Una storia dai contorni torbidi che risale all’aprile del 2010, in cui le violenze sarebbero avvenute in momenti diversi. Secondo gli atti d’accusa, depositati dal Pm, Umberto Monti – che aveva chiesto per l’indagato 8 anni di reclusione – l’uomo, separato già da tempo dalla moglie, si sarebbe recato più volte in un paesino abruzzese dove l’ex consorte viveva con la figlia. Quelle visite, però, erano diventate un vero e proprio incubo per lei, perché l’uomo avrebbe approfittato di quei brevissimi frangenti per costringere sua figlia, allora nemmeno sedicenne, a seguirlo nel seminterrato di un pub da lui gestito, dove, una volta rimasti soli, sarebbe cominciato l’incubo.
Il cinquantenne pesarese, infatti, dopo aver preventivamente ostruito ogni via di fuga, si sarebbe denudato e avrebbe cominciato a masturbarsi, costringendo, inoltre, la ragazzina a fare lo stesso e a spogliarsi a sua volta, con lo scopo di immortalare l’orrendo scenario di violenza con una macchina fotografica usa e getta. Accuse gravissime nei confronti dell’uomo, il quale sarebbe arrivato addirittura mostrare alla figlia la ferma intenzione di voler diffondere il materiale pedo pornografico realizzato, vendendone parte ad una terza persona per poi consegnarle una percentuale dei soldi ricavati.

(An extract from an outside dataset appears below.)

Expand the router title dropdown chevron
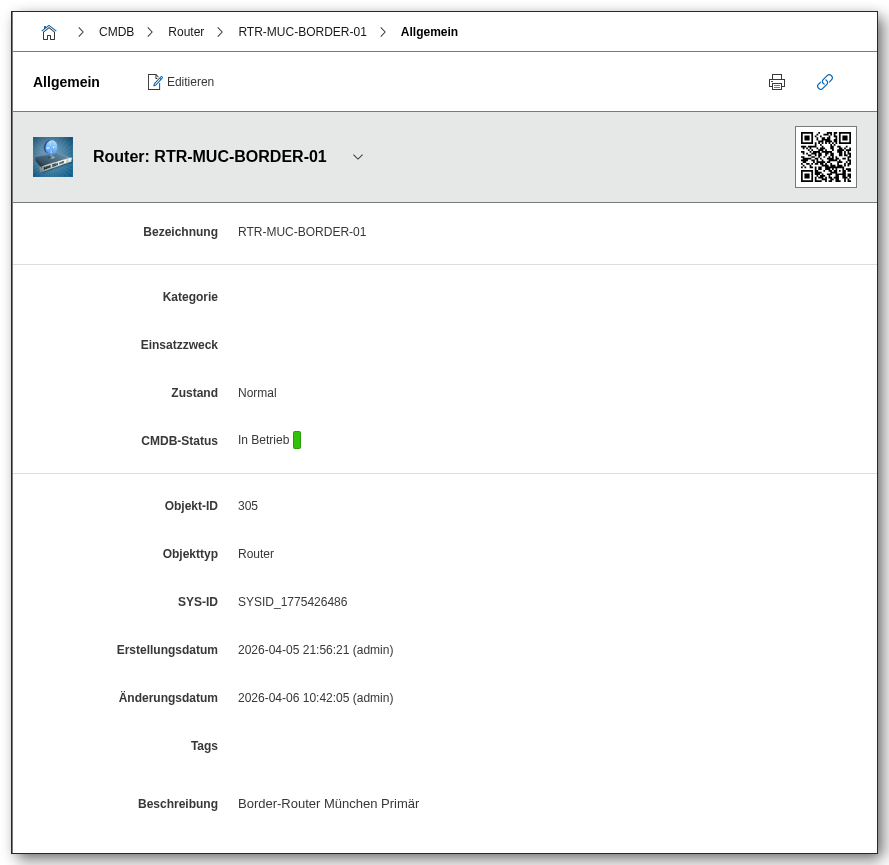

Prima della camera di consiglio, l’udienza è stata incentrata sull’arringa degli avvocati difensori, Antonio Talamonti e Pierluigi Acciaferri, secondo i quali, tra le altre ipotesi difensive, ci sarebbero delle circostanze contraddittorie rilevanti. Dubbi, secondo i legali del cinquantenne di Pesaro, anche su alcuni dettagli del contesto in cui sarebbero avvenute le violenze e sul fatto che la ragazzina sarebbe stata fortemente osteggiata dal padre per una relazione che da tempo aveva iniziato con un ragazzo di nazionalità romena. Lei sarebbe rimasta incinta e il padre l’avrebbe costretta ad abortire, scatenando, secondo la difesa, le ire della ragazza a tal punto da decidere di ordire una sorta di vendetta trasversale contro il genitore.
L’uomo, che ha sempre negato ogni addebito, per bocca dei suoi legali difensori ha sempre espresso la volontà di “voler parlare solo con la Corte, senza far ricorso a riti alternativi”. Dopo la sentenza di condanna, Talamonti e Acciaferri, annunciano battaglia in Appello.